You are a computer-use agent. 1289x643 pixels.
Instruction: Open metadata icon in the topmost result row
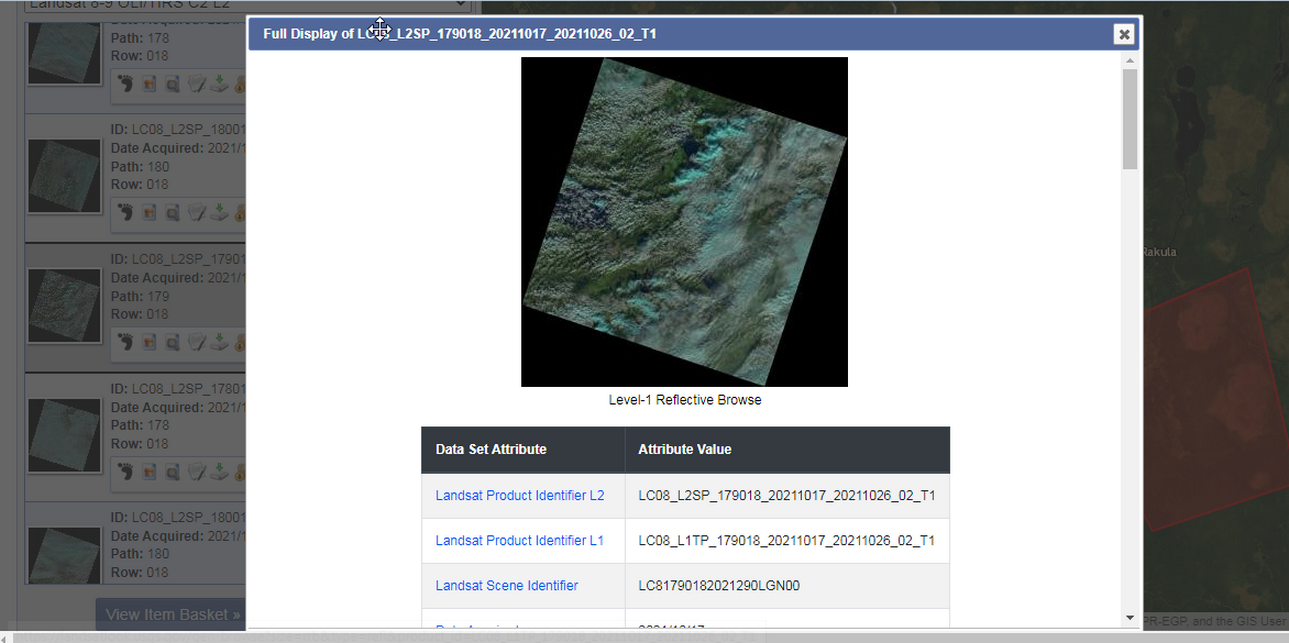pos(197,84)

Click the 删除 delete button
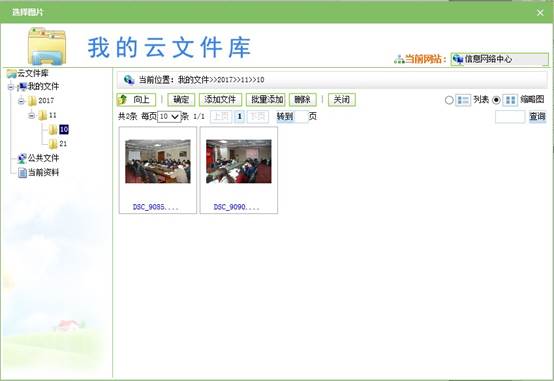[303, 100]
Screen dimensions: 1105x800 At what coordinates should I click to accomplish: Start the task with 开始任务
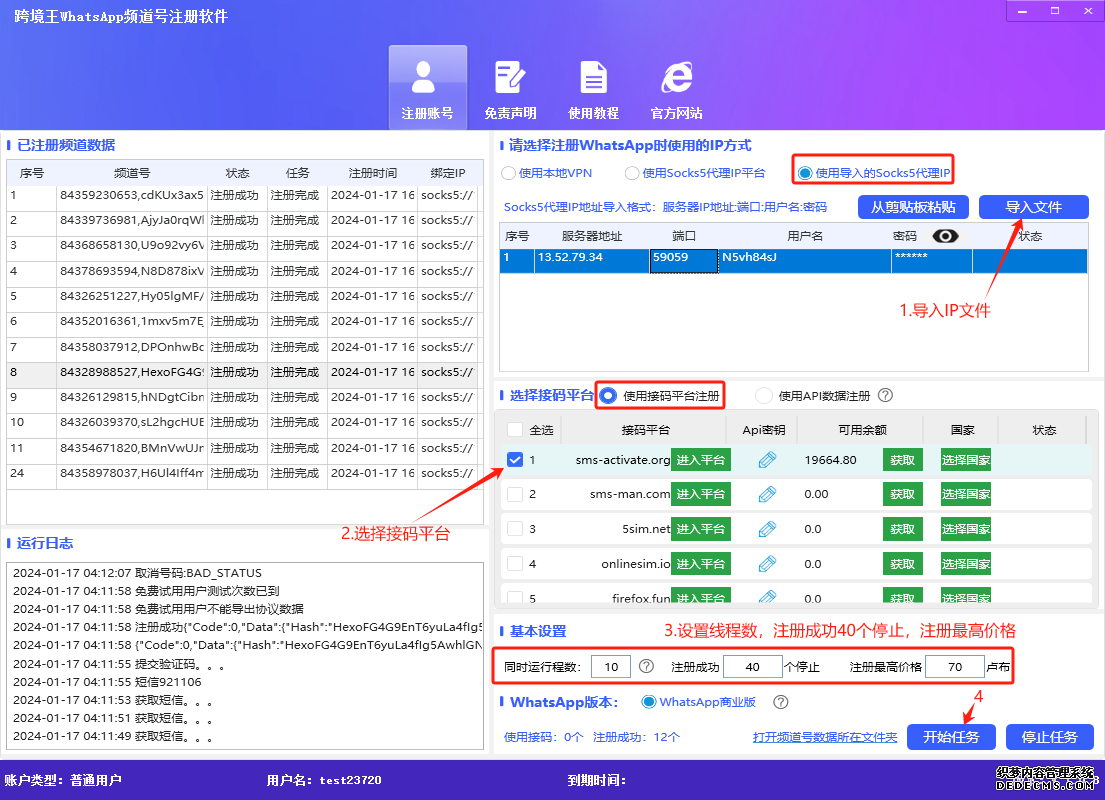(x=950, y=736)
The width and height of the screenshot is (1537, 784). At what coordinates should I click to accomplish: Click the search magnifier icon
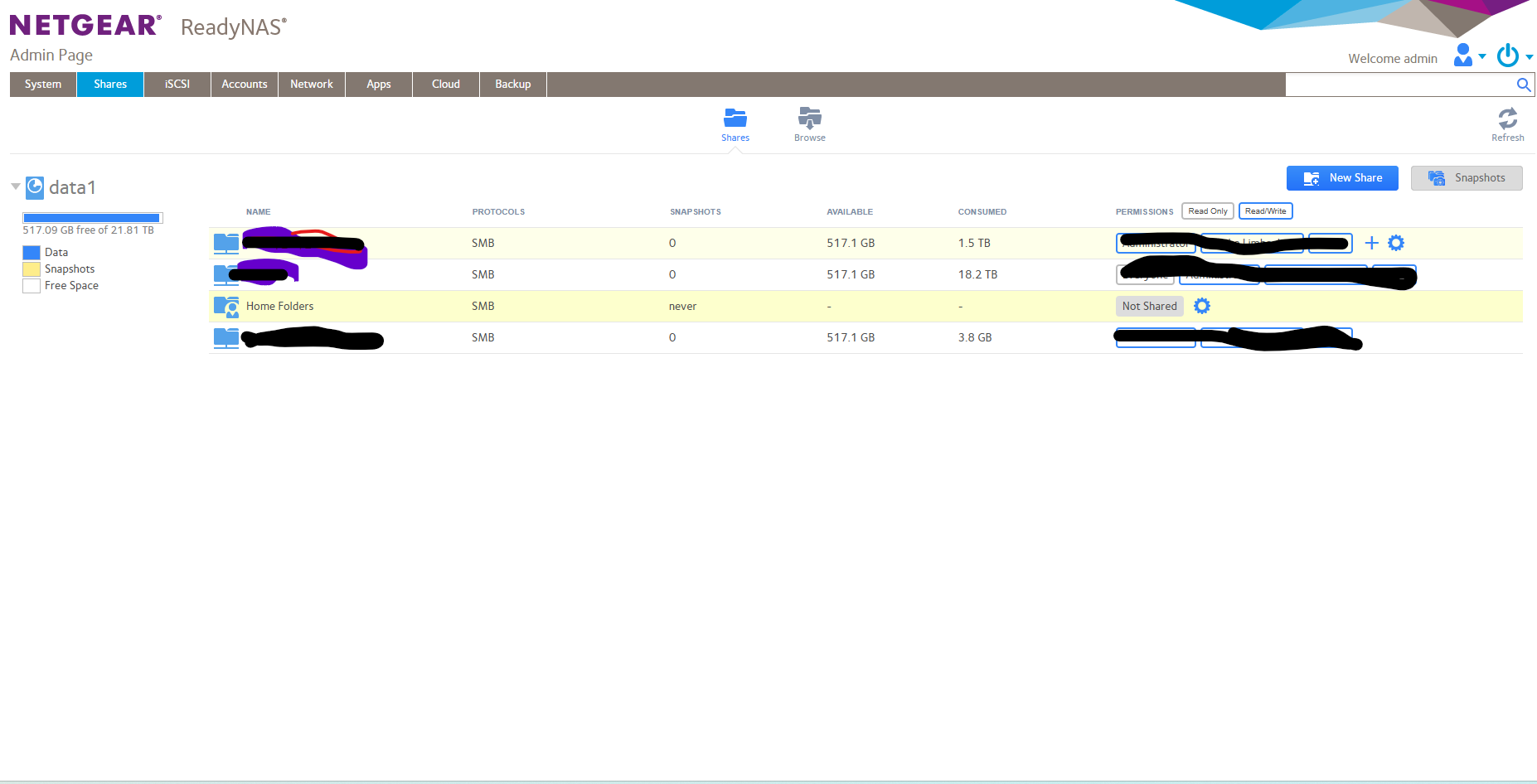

- - - - - - -

Count the lines in the material above that contain the string "coordinates", matching case exactly, and reply with the number alone.

2